**作業内容:**
- a) 裁決書の抜粋のうち「(平成25年11月27日裁決)」と「等」に該当するか否かである。」の間(両端を含む)を、「画像診断ワークステーション」を「医用画像処理装置」に置き換えて書き直してください。
- b) 裁決書の抜粋によると、審査請求は何年何月何日に請求されましたか。

**ページ抜粋:**

--- --- ---

(平成25年11月27日裁決)

《裁決書(抄)》

1 事実

(1) 事案の概要

 本件は、審査請求人(以下「請求人」という。)が、平成21年分の所得税の税額の計算において、同年中に取得し事業の用に供した画像診断ワークステーションが租税特別措置法(以下「措置法」という。)第10条の3《中小企業者が機械等を取得した場合の特別償却又は所得税額の特別控除》第1項に規定する「特定機械装置等」(以下単に「特定機械装置等」という。)に該当し、同条第3項に規定する所得税額の特別控除を受けることができるとして確定申告をしたところ、原処分庁が、当該画像診断ワークステーションは特定機械装置等には該当せず、同特別控除を適用することができないとして、所得税の更正処分及び過少申告加算税の賦課決定処分を行ったことに対し、請求人が当該各処分の違法を理由としてその全部の取消しを求めた事案であり、争点は、当該画像診断ワークステーションが措置法第10条の3第1項に規定する「特定機械装置等」に該当するか否かである。

(2) 審査請求に至る経緯

 審査請求(平成24年12月19日請求)に至る経緯は、別表のとおりであり、請求人は、国税通則法第75条《国税に関する処分についての不服申立て》第4項第1号の規定により、異議申立てをしないで審査請求をした。

--- --- ---

**抜粋データ:**
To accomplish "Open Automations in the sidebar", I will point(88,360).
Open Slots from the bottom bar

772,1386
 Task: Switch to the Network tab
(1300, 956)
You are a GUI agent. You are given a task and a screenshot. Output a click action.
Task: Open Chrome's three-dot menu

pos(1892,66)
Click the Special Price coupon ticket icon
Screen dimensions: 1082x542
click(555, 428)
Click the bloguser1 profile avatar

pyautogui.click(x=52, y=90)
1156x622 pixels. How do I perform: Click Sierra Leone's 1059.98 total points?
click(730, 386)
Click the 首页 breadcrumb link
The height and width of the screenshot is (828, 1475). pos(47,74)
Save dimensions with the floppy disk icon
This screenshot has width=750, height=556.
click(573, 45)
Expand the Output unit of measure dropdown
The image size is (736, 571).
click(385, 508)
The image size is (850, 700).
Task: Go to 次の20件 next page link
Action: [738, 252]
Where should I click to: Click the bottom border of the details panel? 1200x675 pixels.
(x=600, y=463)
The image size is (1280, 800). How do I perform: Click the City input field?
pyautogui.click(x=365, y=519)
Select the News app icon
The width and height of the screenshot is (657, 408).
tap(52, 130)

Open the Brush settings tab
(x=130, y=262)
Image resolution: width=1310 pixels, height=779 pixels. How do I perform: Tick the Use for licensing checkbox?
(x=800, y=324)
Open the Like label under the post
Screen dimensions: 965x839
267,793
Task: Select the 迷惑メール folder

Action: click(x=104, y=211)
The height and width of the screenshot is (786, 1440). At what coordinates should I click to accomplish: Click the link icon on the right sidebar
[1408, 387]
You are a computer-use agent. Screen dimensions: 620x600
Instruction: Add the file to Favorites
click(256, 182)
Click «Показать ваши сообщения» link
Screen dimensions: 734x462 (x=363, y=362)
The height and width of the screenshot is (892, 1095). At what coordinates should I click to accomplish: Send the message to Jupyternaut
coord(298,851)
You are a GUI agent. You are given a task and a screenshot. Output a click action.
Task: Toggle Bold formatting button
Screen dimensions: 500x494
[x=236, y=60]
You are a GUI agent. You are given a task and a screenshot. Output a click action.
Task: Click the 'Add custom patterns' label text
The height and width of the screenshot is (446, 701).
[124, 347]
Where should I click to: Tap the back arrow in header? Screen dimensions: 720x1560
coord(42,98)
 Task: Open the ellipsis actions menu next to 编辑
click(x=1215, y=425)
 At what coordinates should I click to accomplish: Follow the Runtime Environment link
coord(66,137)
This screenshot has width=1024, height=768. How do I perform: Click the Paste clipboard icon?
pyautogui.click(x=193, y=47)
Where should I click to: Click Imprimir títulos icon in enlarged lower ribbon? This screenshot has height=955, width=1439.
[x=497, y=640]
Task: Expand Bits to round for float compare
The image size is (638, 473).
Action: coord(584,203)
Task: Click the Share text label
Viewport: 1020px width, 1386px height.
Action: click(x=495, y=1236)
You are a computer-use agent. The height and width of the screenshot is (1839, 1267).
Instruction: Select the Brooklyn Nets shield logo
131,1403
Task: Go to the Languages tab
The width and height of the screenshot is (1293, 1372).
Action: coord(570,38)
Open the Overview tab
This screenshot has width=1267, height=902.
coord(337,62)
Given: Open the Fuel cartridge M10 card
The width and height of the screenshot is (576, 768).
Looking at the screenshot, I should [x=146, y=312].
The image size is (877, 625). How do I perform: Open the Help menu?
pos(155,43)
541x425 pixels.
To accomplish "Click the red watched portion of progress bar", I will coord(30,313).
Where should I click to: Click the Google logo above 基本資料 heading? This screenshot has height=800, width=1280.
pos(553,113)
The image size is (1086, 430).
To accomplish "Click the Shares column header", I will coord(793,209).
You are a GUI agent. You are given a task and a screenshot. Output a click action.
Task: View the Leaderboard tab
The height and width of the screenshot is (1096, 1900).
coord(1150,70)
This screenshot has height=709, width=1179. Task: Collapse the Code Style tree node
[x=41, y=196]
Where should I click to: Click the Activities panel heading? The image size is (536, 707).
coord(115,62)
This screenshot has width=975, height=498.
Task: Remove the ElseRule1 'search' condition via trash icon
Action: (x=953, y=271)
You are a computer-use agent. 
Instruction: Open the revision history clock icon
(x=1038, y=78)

--- --- ---

**作業結果:**
- a)
(平成25年11月27日裁決)

《裁決書(抄)》

1 事実

(1) 事案の概要

 本件は、審査請求人(以下「請求人」という。)が、平成21年分の所得税の税額の計算において、同年中に取得し事業の用に供した医用画像処理装置が租税特別措置法(以下「措置法」という。)第10条の3《中小企業者が機械等を取得した場合の特別償却又は所得税額の特別控除》第1項に規定する「特定機械装置等」(以下単に「特定機械装置等」という。)に該当し、同条第3項に規定する所得税額の特別控除を受けることができるとして確定申告をしたところ、原処分庁が、当該医用画像処理装置は特定機械装置等には該当せず、同特別控除を適用することができないとして、所得税の更正処分及び過少申告加算税の賦課決定処分を行ったことに対し、請求人が当該各処分の違法を理由としてその全部の取消しを求めた事案であり、争点は、当該医用画像処理装置が措置法第10条の3第1項に規定する「特定機械装置等」に該当するか否かである。

- b) 平成24年12月19日